Josh seems to be a fun dad. But the type of fun dad that has two roles in the family. Discipline and making jokes and goofing around with his kids. Renai does all the hard work. She is shown in a hectic dance of getting breakfast for the family and keeping the kids in line and Josh just pops down after waking up later and taking a nice long shower to pat his kids on the head and then off to work as a teacher. Which, let’s be honest, there is no way a teacher could afford the HUGE house they started in or the more quaint but just as large second house. Either he came into an inheritance or Renai did, or before Renai’s inspiration for writing songs dried up she managed to make a hefty sum on selling a few songs. I really want to believe that Renai is the one that somehow has made the money for the family. It makes the moment where Josh throws his issues into her face. Prior to the move he explained his working late was to make money since he was the only one working, a thing he was ok with a few months before when Renai thanked him for letting her take some time to get recentered before returning to work (whatever work that was). Then later in the film when Josh is shutting down the paranormal investigation because he feels it is exploitative (it probably is to be fair) and Renai asks if he believes her or not he just answers, “I moved us twice when you asked isn’t that enough?” I don’t like Josh, and I think we are meant to sympathize with him.
The rest of the family don’t really play too much into things. Dalton is in a coma most of the film. When he isn’t he’s adorable and inquisitive.

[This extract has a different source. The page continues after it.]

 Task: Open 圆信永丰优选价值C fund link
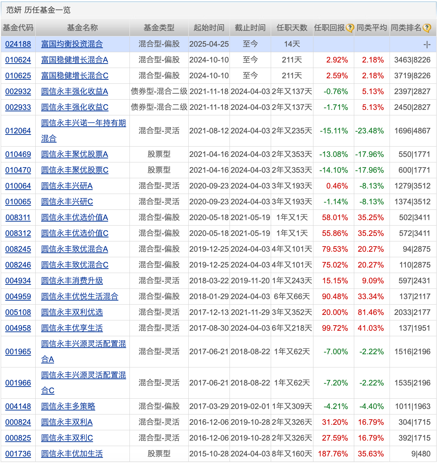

Foster is… his brother, and Clair is a baby that is very loud, to the point that they comment on at the start of the film. When Dalton goes into a coma you really feel for Renai, as she has to learn how to change his IV and insert a feeding tube from a nurse after Dalton returns home. Renai is shattered and deadened by this point and her husband still avoids everything until he is forced to get his child out of “the Further.”
The “Further” section of the film had some very interesting bits. We see a small vignette of a family that gets murdered by a creepy smiling woman. That section was a lovely little short in its own right. We also get to see the demon trying to take over Dalton’s body. Oh boy is this demon high camp. We see a glimpse early of the demon behind Josh and it’s a jump scare eek fest. But when we finally see the demon he is in a room overlooking the room Dalton’s soul is chained up in. The demon is blasting Tiny Tim’s Tiptoe Through the Tulips while using an industrial grinding machine to sharpen his talons. His room is filled with marionettes and the lighting is circus orange. It is a hilarious contrast to the spooky blue hued “the Further” we went through before this. The whole “the Further” section feels like an old amusement park haunted house ride, and at times a little like a video game. Like the rest of the film it has its high and low points.
I feel like this film was made to prove that James Wan could do more than just launch the Saw franchise. It very much has a different feel than Saw. It feels closer to the two Conjuring films he directed later, yet it lacks the amount of weird fun that his 2021 film Malignant called forth. I didn’t hate the film but it doesn’t make me want to go through the full series. Maybe one day, but not anytime soon.